2C-EF-FLY

Clinical data
- Drug class: Serotonergic psychedelic; Hallucinogen
- ATC code: None;

Identifiers
- IUPAC name 2-[4-(2-fluoroethyl)-2,3,6,7-tetrahydrofuro[2,3-f][1]benzofuran-8-yl]ethanamine;
- PubChem CID: 162430129;

Chemical and physical data
- Formula: C_{14}H_{18}FNO_{2}
- Molar mass: 251.301 g·mol^{−1}
- 3D model (JSmol): Interactive image;
- SMILES C1COC2=C(C3=C(C(=C21)CCN)OCC3)CCF;
- InChI InChI=1S/C14H18FNO2/c15-5-1-9-11-3-7-18-14(11)10(2-6-16)12-4-8-17-13(9)12/h1-8,16H2; Key:NUNWOBYVOQRPKC-UHFFFAOYSA-N;

= 2C-EF-FLY =

2C-EF-FLY is a psychedelic drug of the phenethylamine, 2C, and FLY families. It is the FLY (benzodifuran) derivative of 2C-EF and is a fluorinated derivative of 2C-E-FLY. The in-vitro metabolism of 2C-EF-FLY and its monoamine oxidase (MAO) interactions have been described. 2C-EF-FLY produces the head-twitch response, a behavioral proxy of psychedelic effects, in rodents.
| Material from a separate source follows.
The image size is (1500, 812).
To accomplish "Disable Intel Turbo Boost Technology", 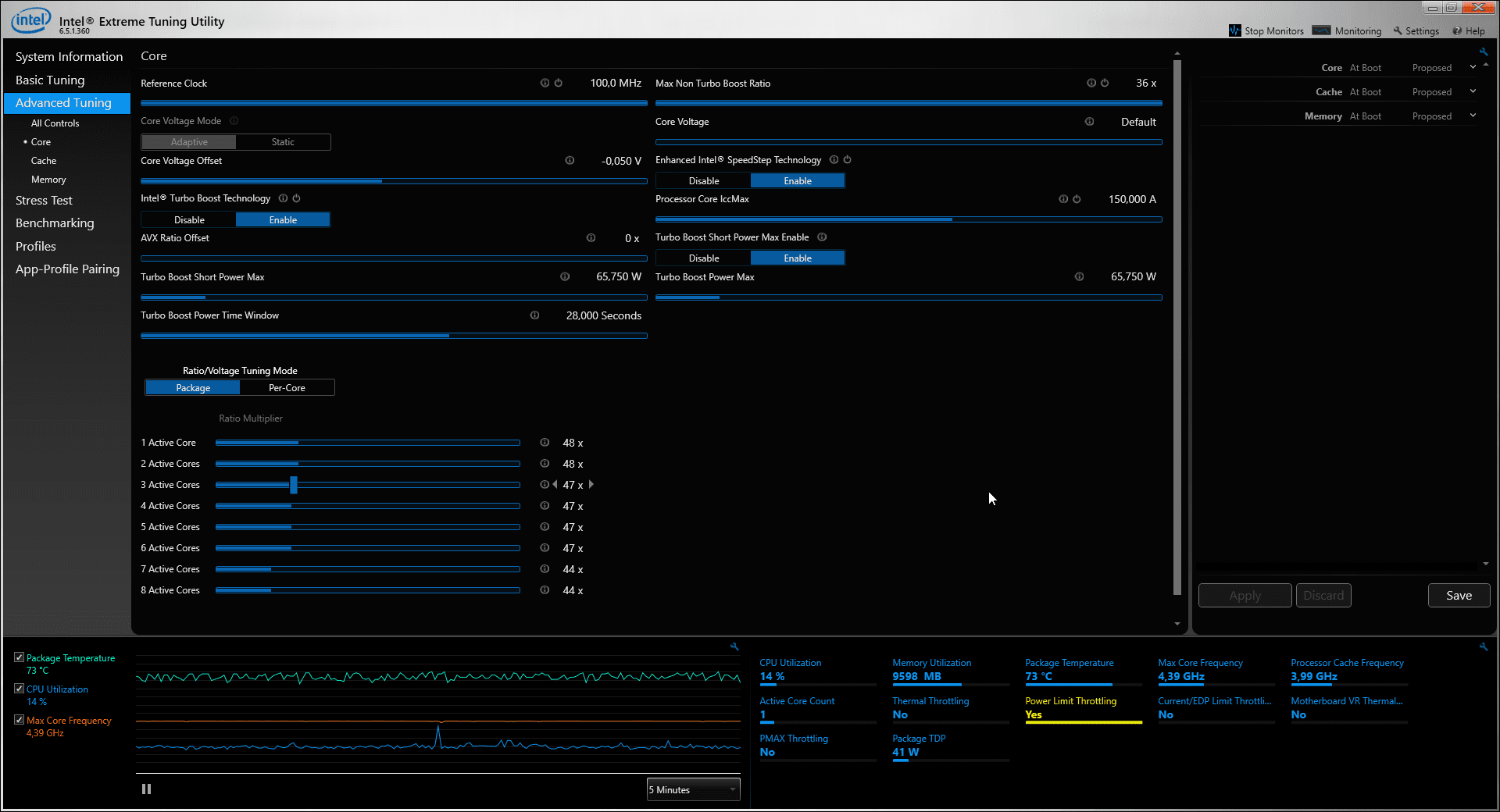I will (x=189, y=220).
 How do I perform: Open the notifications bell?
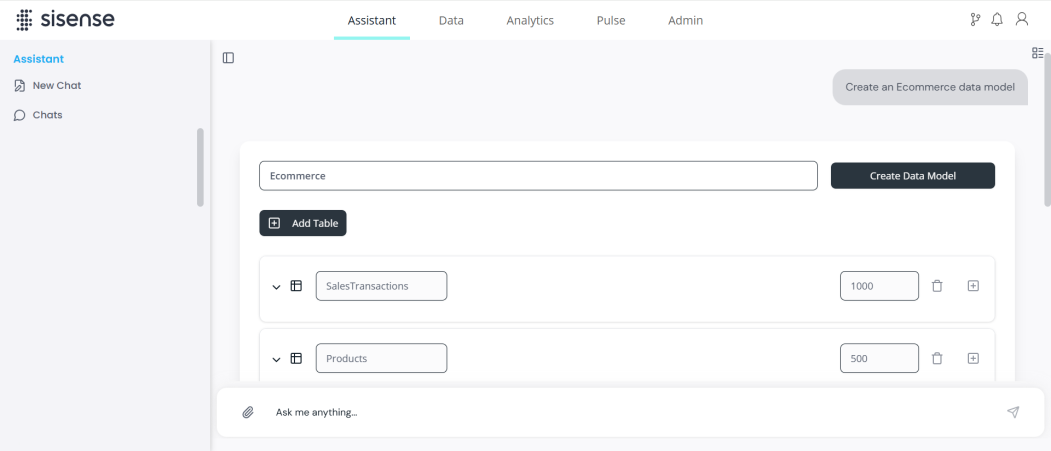(x=997, y=20)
It showed around half the potency of 2C-B-FLY and 2C-E-FLY in this assay, but was slightly more potent than 2C-I-FLY. 2C-EF-FLY was first described in the scientific literature by Lea Wagmann and colleagues in 2018 or 2019. It has been described as a novel designer drug.